#### EXERCISE PROMPT
Please return lines from the records below word for word, starting at the line that contains "Click the caret arrow of Страница dropdown" and ending after the line that contains "Looking at the". Leave the pictures out of your answer.

#### Records for locating displayed items
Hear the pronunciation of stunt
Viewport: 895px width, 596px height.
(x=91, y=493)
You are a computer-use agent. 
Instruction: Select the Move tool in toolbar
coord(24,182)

---

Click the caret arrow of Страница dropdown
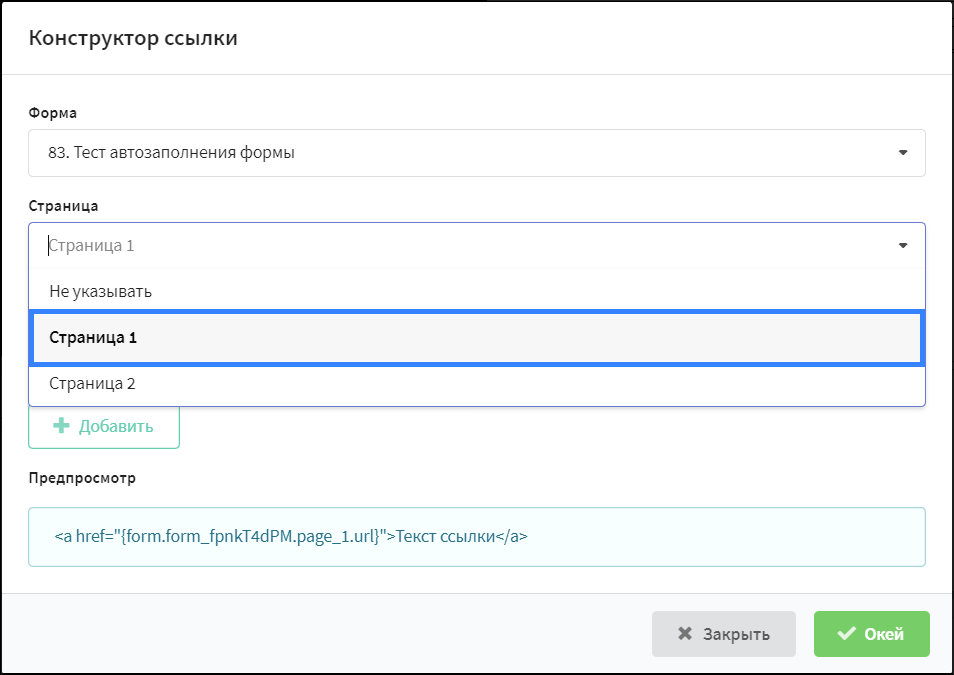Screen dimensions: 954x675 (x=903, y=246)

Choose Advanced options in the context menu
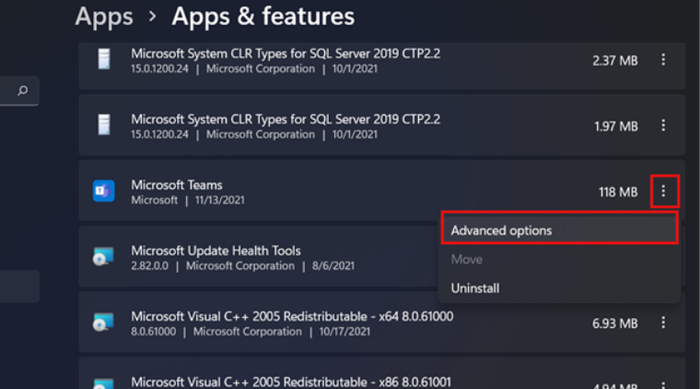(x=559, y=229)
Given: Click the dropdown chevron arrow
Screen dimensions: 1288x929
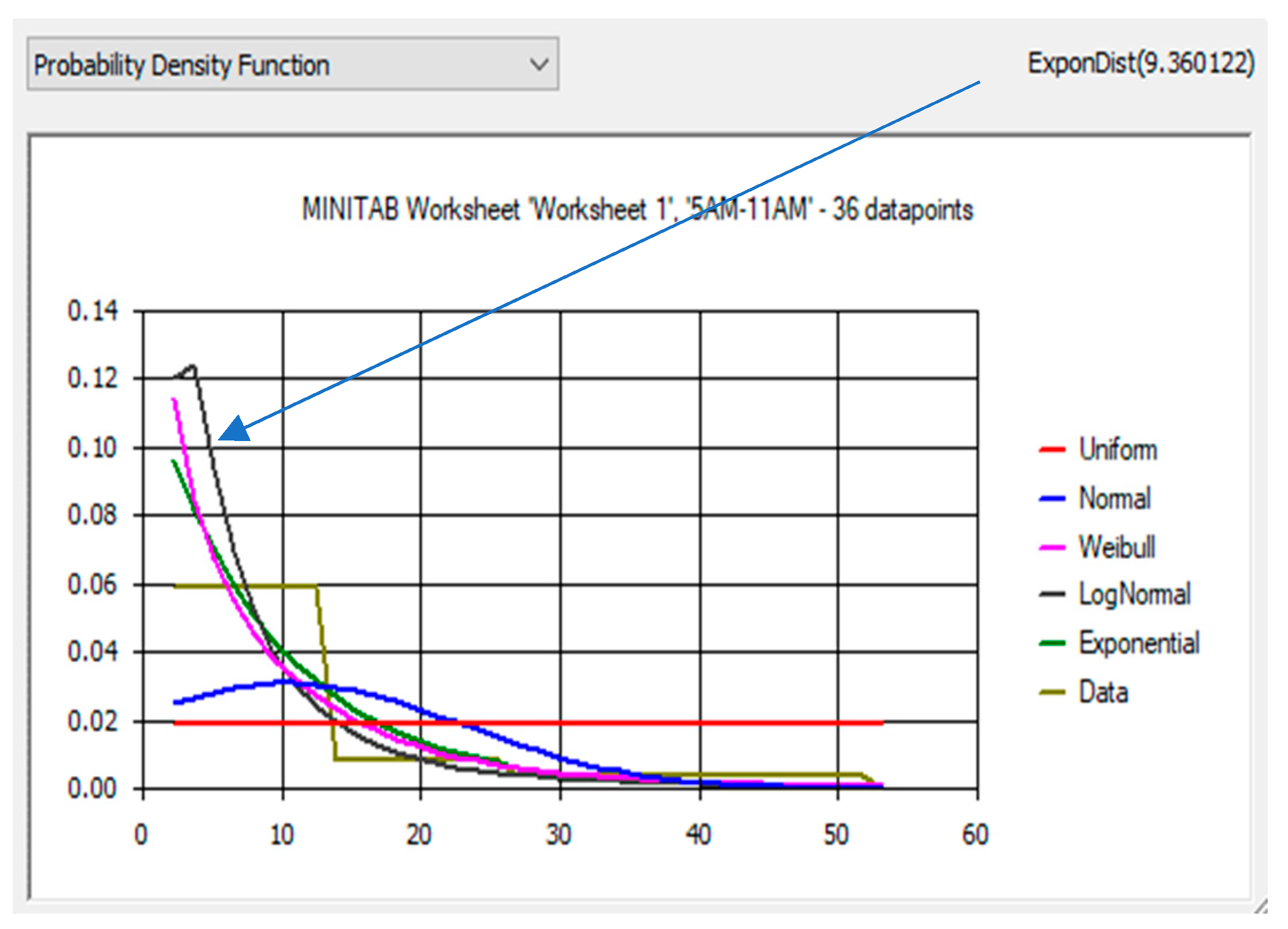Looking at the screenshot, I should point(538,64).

* * *

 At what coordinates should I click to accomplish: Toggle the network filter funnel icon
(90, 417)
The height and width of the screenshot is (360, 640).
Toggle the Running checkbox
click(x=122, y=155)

#### FINISHED EXERCISE
Click the caret arrow of Страница dropdown
Screen dimensions: 954x675 (x=903, y=246)

Choose Advanced options in the context menu
(x=559, y=229)
Given: Click the dropdown chevron arrow
Screen dimensions: 1288x929
Looking at the screenshot, I should point(538,64).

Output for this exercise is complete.